Per la libertà di movimento, per i diritti di cittadinanza

da Il Manifesto del 9 agosto 2006

Immigrati, ora i permessi di soggiorno valgono di più

Cinzia Gubbini

Ieri la direttiva del Viminale. Documento «pienamente legittimo», ma non si potrà viaggiare. Allo studio il trasferimento delle competenze agli enti locali

Un’altra buona notizia per gli immigrati che vivono in Italia: ieri il Viminale ha emanato una direttiva attesa da tempo. Basta con il «limbo» in cui sono stati costretti migliaia di lavoratori immigrati per quattro anni, stretti tra la lentezza burocratica delle questure e una legislazione che nulla diceva su come comportarsi quando si ha in mano solo il «cedolino» rilasciato dalla polizia.
Il ministero dell’interno ha stabilito che il permesso di soggiorno sarà valido anche durante la fase di rinnovo, a patto che siano rispettate tre condizioni: la richiesta di rinnovo deve essere presentata entro 60 giorni dalla scadenza del permesso, la documentazione consegnata in questura deve essere completa, l’ufficio deve rilasciare la relativa ricevuta.
Se ricorrono questi elementi «lo straniero potrà contare sulla piena legittimità del soggiorno e continuerà a godere dei diritti ad esso connessi». Quindi: si potrà continuare a lavorare, sostenere l’esame per la patente, chiedere un mutuo, e fare tutte quelle cose «normali» che finora erano di fatto negate a chi girava per la città con in tasca soltanto la ricevuta della polizia.
Ma attenzione: rimane vietato viaggiare nell’area Schengen, che non riconosce le ricevute. Di conseguenza, per gli immigrati sarà ancora impossibile tornare a casa liberamente durante le feste o le vacanze estive e dovranno continuare a usufruire – come specifica la direttiva – delle circolari con cui il ministero ogni anno ricava una «finestra» temporale dentro cui è possibile lasciare il paese. E’ con questo éscamotage che ormai da tre anni – quando si scatenò la protesta degli immigrati che scesero anche in sciopero della fame – i «senza permesso» riescono a tornare a casa.
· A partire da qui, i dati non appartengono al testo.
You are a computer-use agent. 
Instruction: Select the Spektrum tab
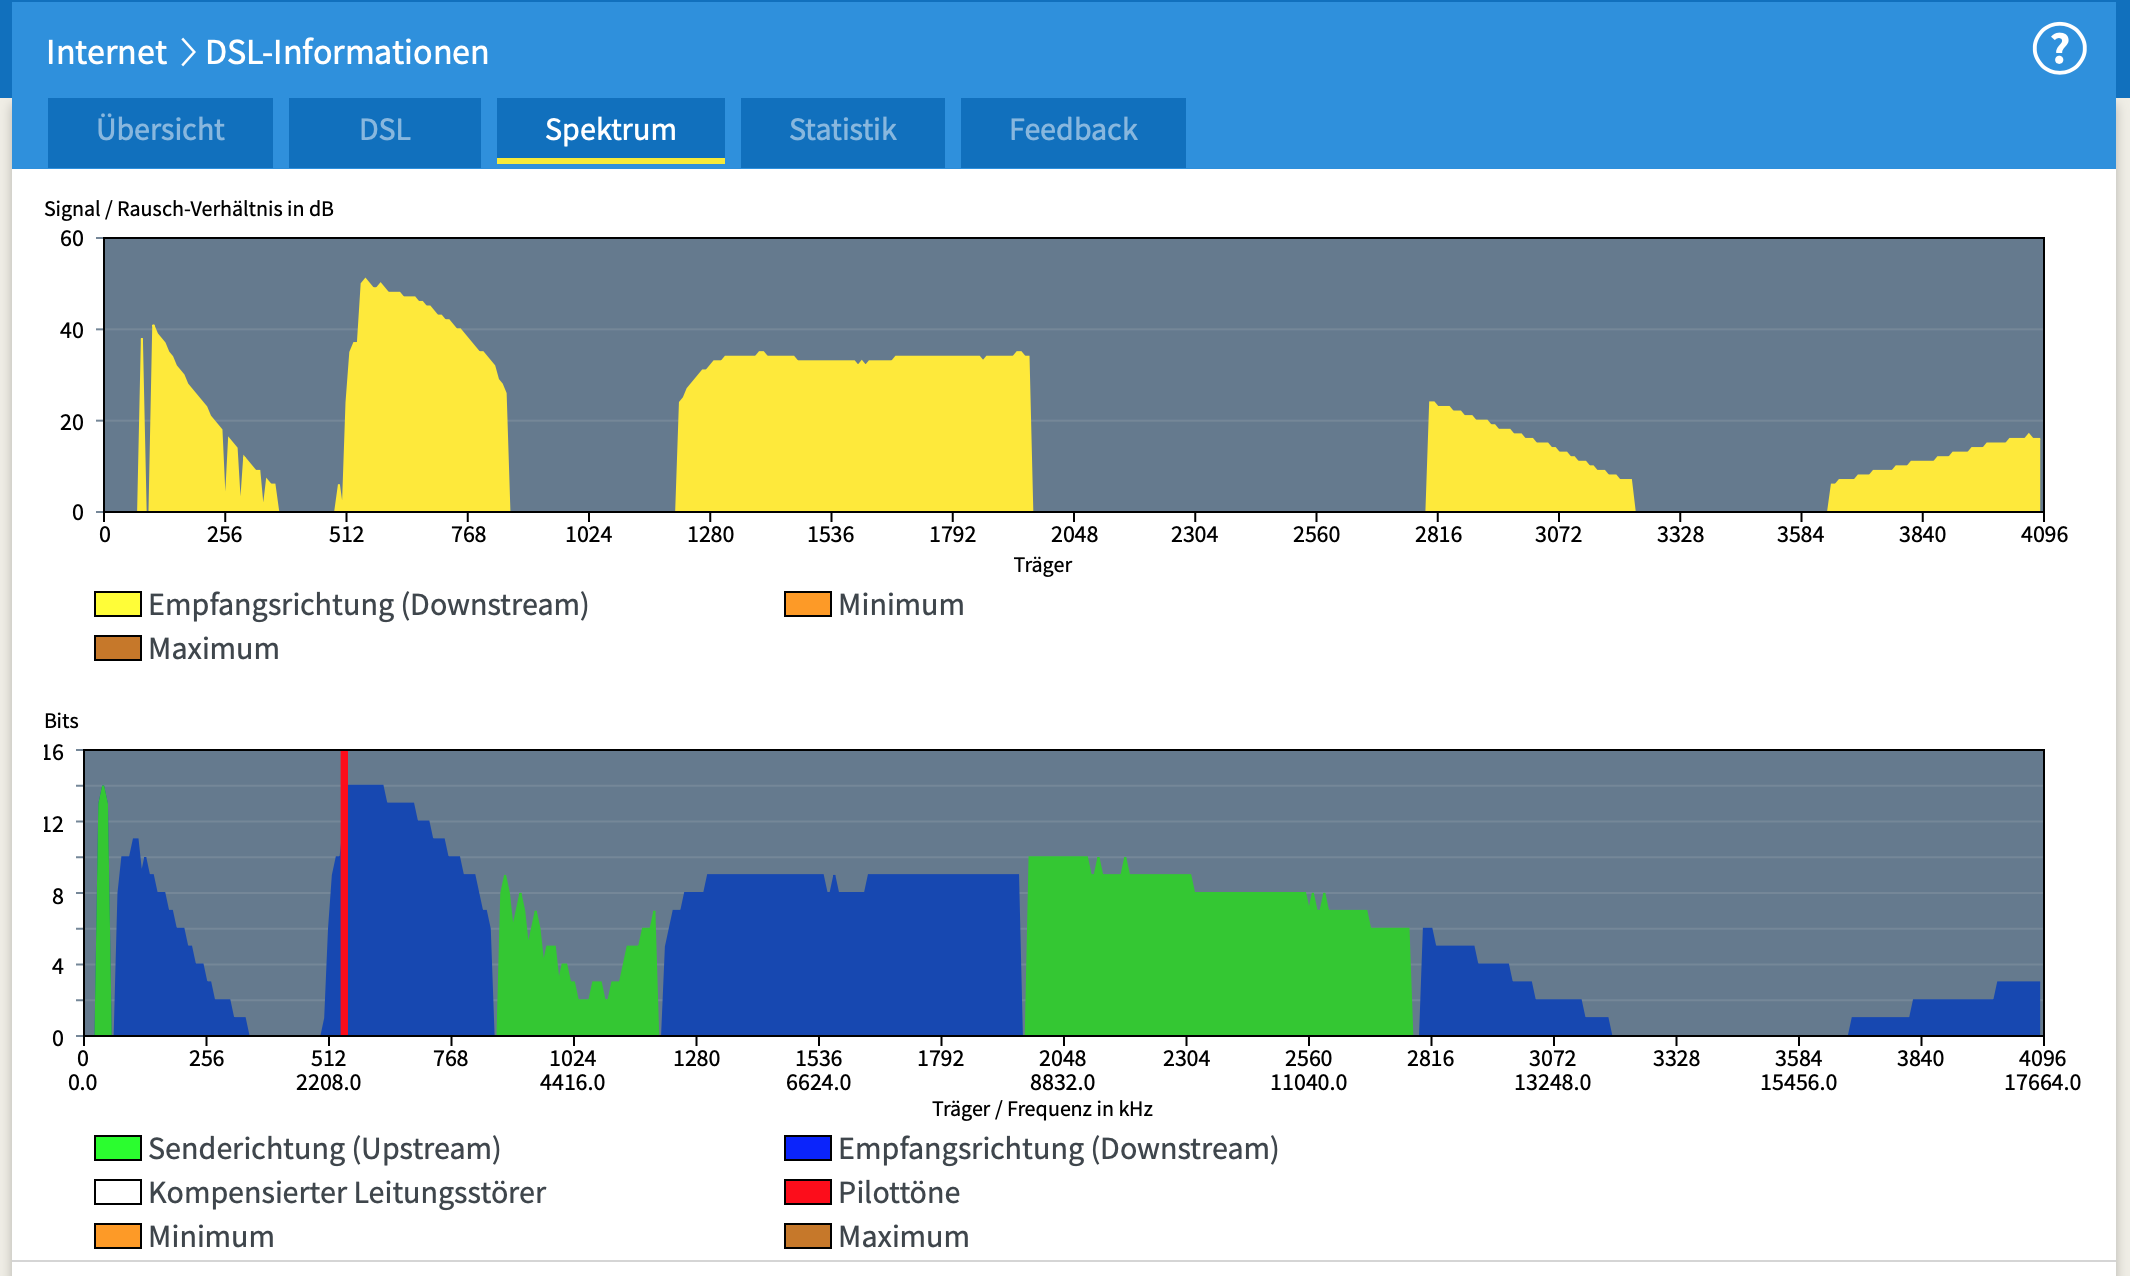(610, 130)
Ma non tranquillamente: proprio perché i paesi Schengen non riconoscono quel benedetto cedolino, è successo che alcune persone siano rimaste «ostaggio» dei paesi di provenienza, perché si sono imbarcati su voli che facevano scali in Europa.
Plaudono associazioni come Arci e Acli. «Certamente la direttiva è un passo avanti, visto che il problema della lentezza dei rinnovi persiste: a Roma, nonostante le tanto sbandierate nuove procedure, siamo tornati un’altra volta a oltre un anno di tempo necessario per rinnovare i permessi», dice Piero Soldini, responsabile immigrazione della Cgil. Una situazione demenziale, causata dalle previsioni della legge Bossi-fini che ha accorciato il tempo di validità dei permessi di soggiorno intasando di conseguenza le questure. «Ma il problema di fondo non si risolve – osserva infatti Soldini – la Bossi-Fini è una legge a ostacoli, la cui logica è rendere la vita impossibile all’immigrato».
Proprio per questo, il sindacalista ravvisa un limite nella direttiva del ministero: «La direttiva parla di completezza della documentazione. Ma prima che la pratica sia completa passano mesi». Ora il Viminale ha un po’ di tempo per cercare una soluzione definitiva. L’ex ministro dell’interno Pisanu aveva escogitato il coinvolgimento delle Poste. Ma il progetto sembra essere definitivamente naufragato: le Poste non avrebbero presentato un piano credibile. Il programma dell’Unione, in ogni caso, prevede il passaggio delle competenze agli enti locali.